Jan 23, 2017 | 12:41 PM

NANAIMO — A Regional District of Nanaimo water expert isn’t prepared to call a healthy snowpack a slam dunk in reversing potential summer drought conditions.

The RDN’s drinking water and watershed protection coordinator Julie Pisani says provincial data showing 98 per cent of normal snowpack levels for Vancouver Island is a positive sign.

However, she’s hoping warm temperatures at higher elevations over the next several weeks can be avoided.

“That would be a premature melt,” said Pisani. “We wouldn’t have reached the level of snow accumulation that we would like to see in order to store that volume of water to help recharge our rivers and our ground water into the spring and to provide us for the summer as well.”

Pisani said the next several weeks are critical in building up snow reserves to create a “slow trickle” which will feed surface and ground water aquifers in the summer when it’s needed most.

She says rainfall isn’t much of a help this time of year in terms of storing drinking water when demand rises later on.

○ ○ ○ ○

→ **List of tasks**:
a) Render this sentence from the snowpack article in Spanish: "She says rainfall isn’t much of a help this time of year in terms of storing drinking water when demand rises later on."
b) According to the snowpack article, what share of normal snowpack levels does provincial data show for Vancouver Island?
c) Carry on the snowpack article with a few more sentences after its final line.
The rows come from a different source than the snowpack article.

→ **Supplied data**:
○ ○ ○ ○

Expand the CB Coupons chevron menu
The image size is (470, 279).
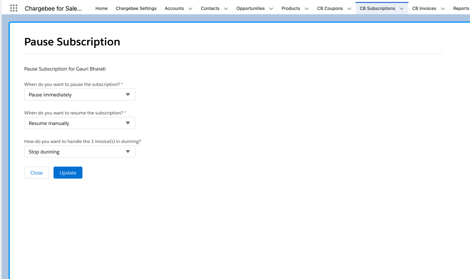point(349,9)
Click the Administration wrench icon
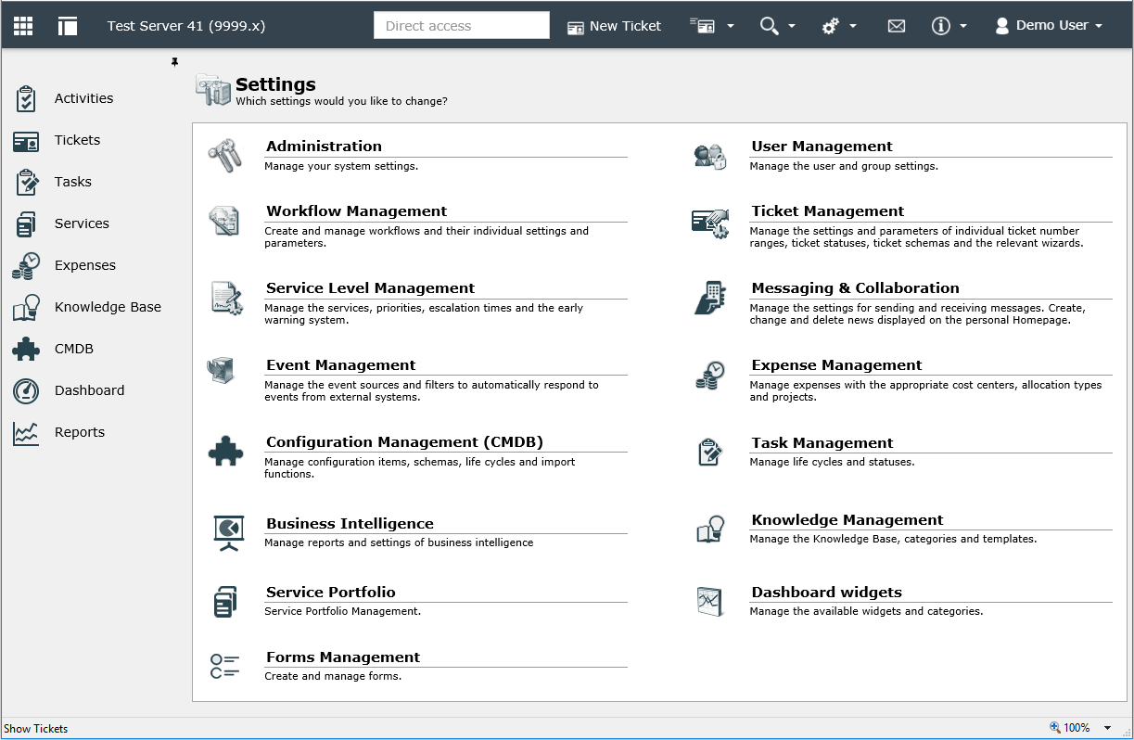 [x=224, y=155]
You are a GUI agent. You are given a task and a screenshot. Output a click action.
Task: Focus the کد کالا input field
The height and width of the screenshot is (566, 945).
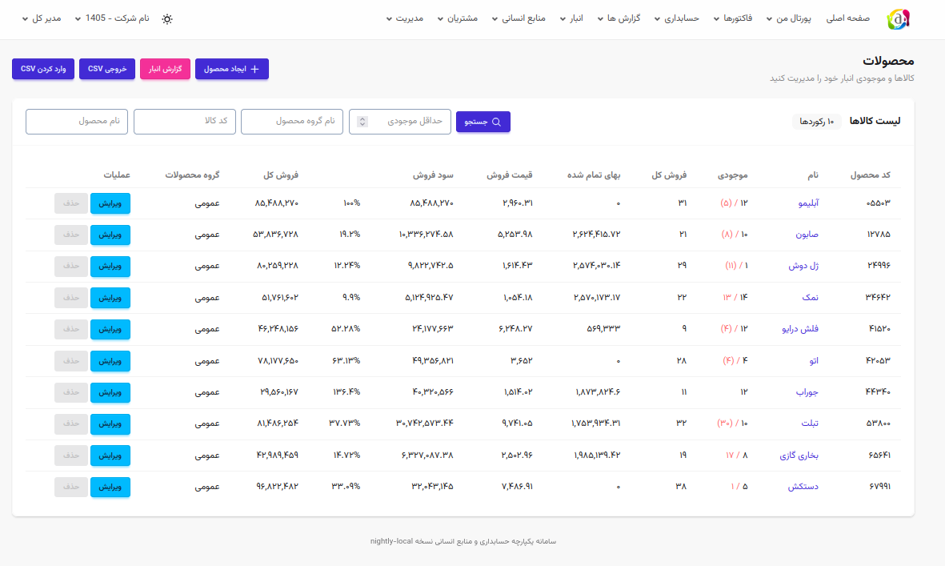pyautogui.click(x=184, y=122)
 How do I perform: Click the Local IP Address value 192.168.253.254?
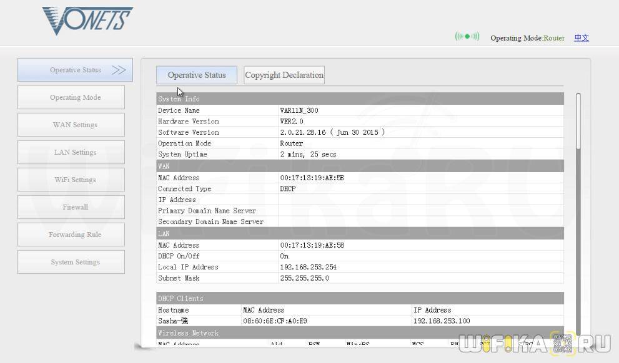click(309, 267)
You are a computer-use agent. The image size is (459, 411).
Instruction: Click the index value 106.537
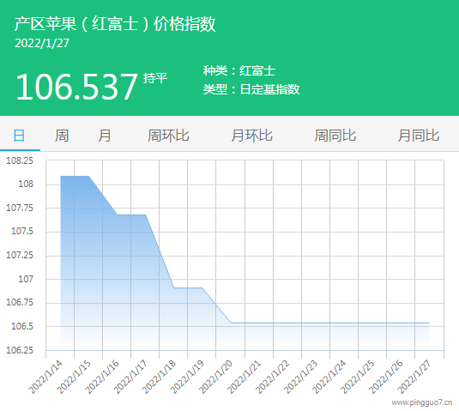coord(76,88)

○ ○ ○ ○

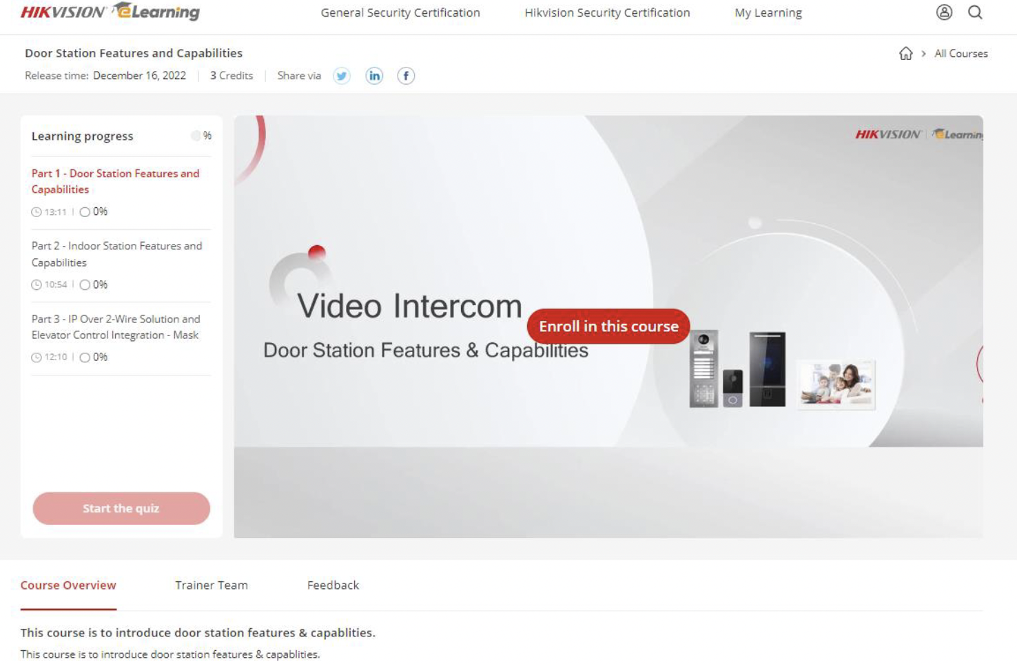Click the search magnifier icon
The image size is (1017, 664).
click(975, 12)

○ ○ ○ ○

→ **The replies**:
a) Ella dice que la lluvia no es de mucha ayuda en esta época del año en cuanto a almacenar agua potable para cuando la demanda aumente más adelante.

b) 98 percent of normal.

c)
“At this point of the year, the ground is so saturated already, we’ve almost hit a point where groundwater levels are recharged, the ground is really saturated, we can’t really absorb much more,” she said. “If we’re looking at storage capacity, snowpack is really what we want to see.”

According to the BC River Forecast Centre, average snowpack levels on Vancouver Island last winter at this time were about 85 per cent of normal. It was a much different story during the previous two winters, where snowpacks were alarmingly low – about 30 per cent of normal, according to the provincial government.

A severe drought in the summer of 2015 hit many rural groundwater customers hard on the mid-island, as well as surface water customers in the city of Parksville.

The city of Nanaimo’s water resources manager Bill Sims says having decent snowfall this winter is nice insurance to have in countering increased peak-season demand.

“We’re happy about that,” he said. “It gives us that pre-storage that resides up in the hill that trickles down over the course of the springtime and helps fill our reservoir.”

Sims says a significant amount of this winter’s snowfall will end up in the Jump Lake Reservoir.

“Right now we’ve got about two months of drinking water stored in snow, that’s just a gut sense I have.”